今年、誕生100周年を迎えたカクテルがある。「シンガポール・スリング」。シンガポールのラッフルズ・ホテルで生まれた。オリジナルとアレンジの両方のレシピが存在するカクテルとしても知られる。
1887年12月に開業したこのホテルの現在に至る豪奢なコロニアル様式の外観が完成したのは1899年のことになる。この後“スエズ以東において最も素晴らしいホテル”と呼ばれ、世界の名士が訪れようになった。そして1915年に「シンガポール・スリング」を創作したのはこのホテルのバーテンダーだったニャン・トン・ブーンである。
ラッフルズ・ホテルについて語る上でよく使われるのが、作家サマセット・モームの“東洋の真珠”という賛辞である。わたしはラッフルズの名を耳にすると、ホテルを讃えたモームは、はたして「シンガポール・スリング」のオリジナルを美味しいと感じたかどうか、想いは必ずそこへと向かう。
サマセット・モームがイギリス諜報機関の一員としてスパイ活動をしていたことは広く知られている。イアン・フレミングの007シリーズ誕生にはモームの存在がヒントのひとつになっているとも言われている。
1874年にモームはパリに生まれた。4人兄弟の末っ子だった。両親はイギリス人である。父はパリ英国大使館付きの弁護士、母はパリ育ちで社交界の華であった。
しかしながら母は1882年に5番目の子の死産に見舞われた数日後に他界。父はその2年後に癌で他界する。彼はわずか10歳で孤児となり、南イングランドで牧師をしていた叔父に引き取られるという苦労を味わっている。
モームはドイツやロンドンの大学で医学を学び、小説や戯曲も書くようになる。第一次世界大戦の最中に『人間の絆』(1915年)を発表。その大戦中、イギリス赤十字に軍医として入った彼を政府はスカウトした。知名度や語学力、幼少期に備わったコスモポリタンな感覚が諜報員としてふさわしかったのである。
以来、40代からおよそ30年という年月を作家として、スパイとして生きている。革命阻止のためにロシアへ派遣され、また南太平洋へはドイツの動向調査で赴いた。この地での体験から生まれた作品が画家ゴーギャンをモデルにしたといわれている作品『月と6ペンス』(1919年)である。

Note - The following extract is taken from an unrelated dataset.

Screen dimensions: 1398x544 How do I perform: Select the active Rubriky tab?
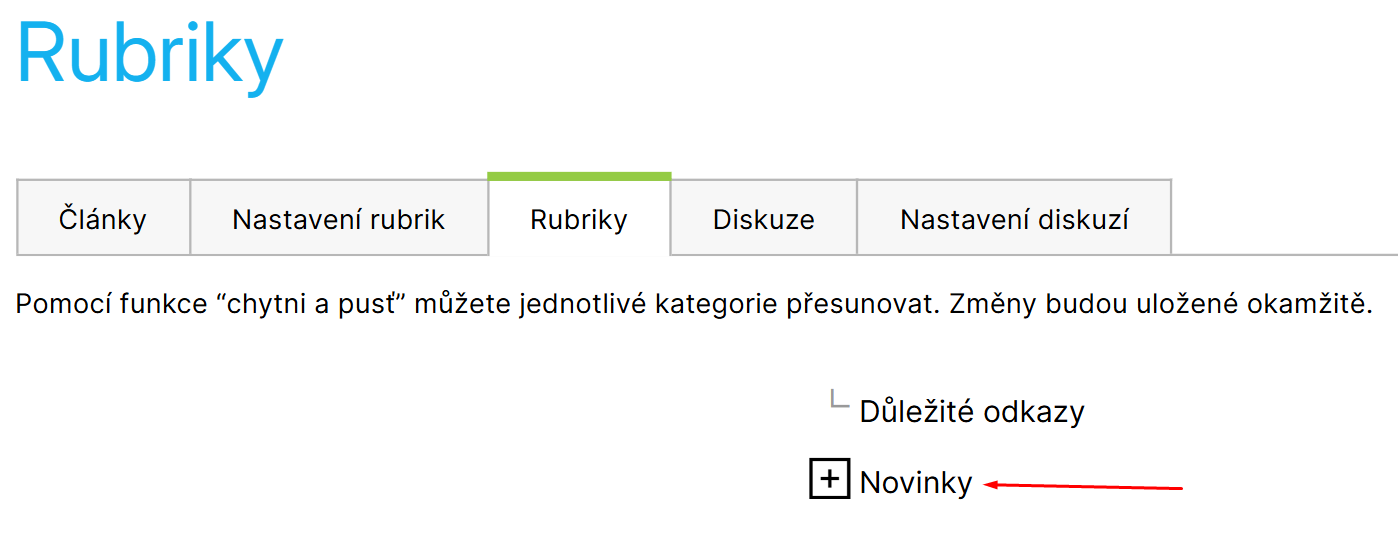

モームは東南アジアも旅した。親日作家として来日してもいる。こうした動きは大日本帝国の軍事関係調査が目的である。シンガポールにも滞在し、ラッフルズ・ホテルに宿泊した。そこで「シンガポール・スリング」を一度くらいは試した、かもしれない。でも、飲んではいないかもしれない。

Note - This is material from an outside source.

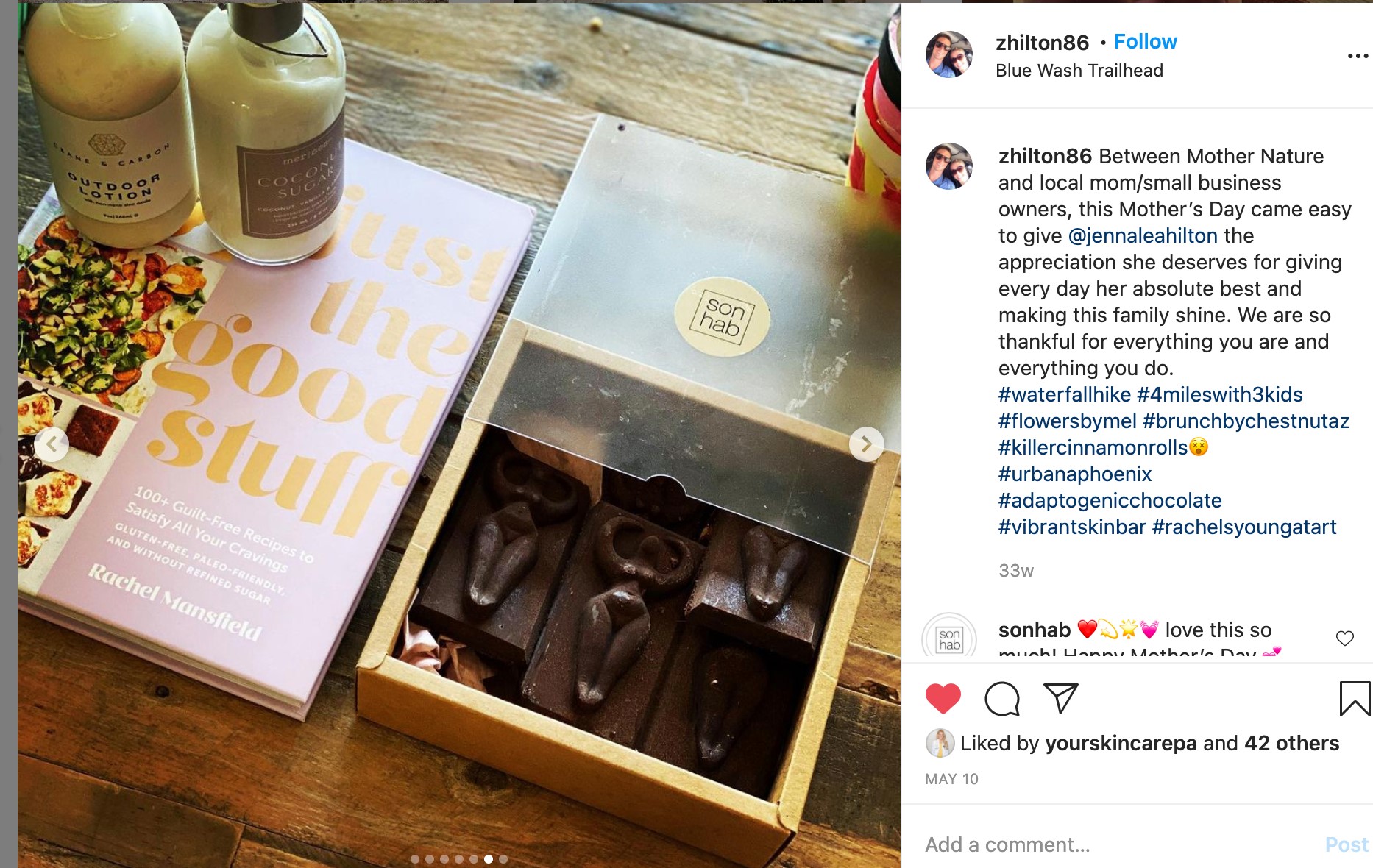
Task: Open the three-dot more options menu
Action: [x=1358, y=56]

実はこのカクテル、人気がなかった。オリジナルは甘過ぎるのである。カクテル通ならば、ゴチャゴチャとたくさん混ぜ込むレシピを見ただけで、敬遠するであろう。人気薄に加え、創作したバーテンダーが退社したこともあって、1930年代には忘れられてしまったらしい。

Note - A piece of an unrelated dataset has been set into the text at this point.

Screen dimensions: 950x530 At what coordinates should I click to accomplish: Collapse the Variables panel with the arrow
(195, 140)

名物として復活したのは創作者の甥である、ロバート・ニャンが1950年代にバーテンダーとして入社してからだそうだ。
だからモームは飲んでいないのでは、とわたしは推察する。彼の作品からは、ウイスキー&ソーダがふさわしい、と勝手な想像を膨らませている。スパイが赤く甘ったるいカクテルを飲むのをイメージしたくない、という気持ちもある。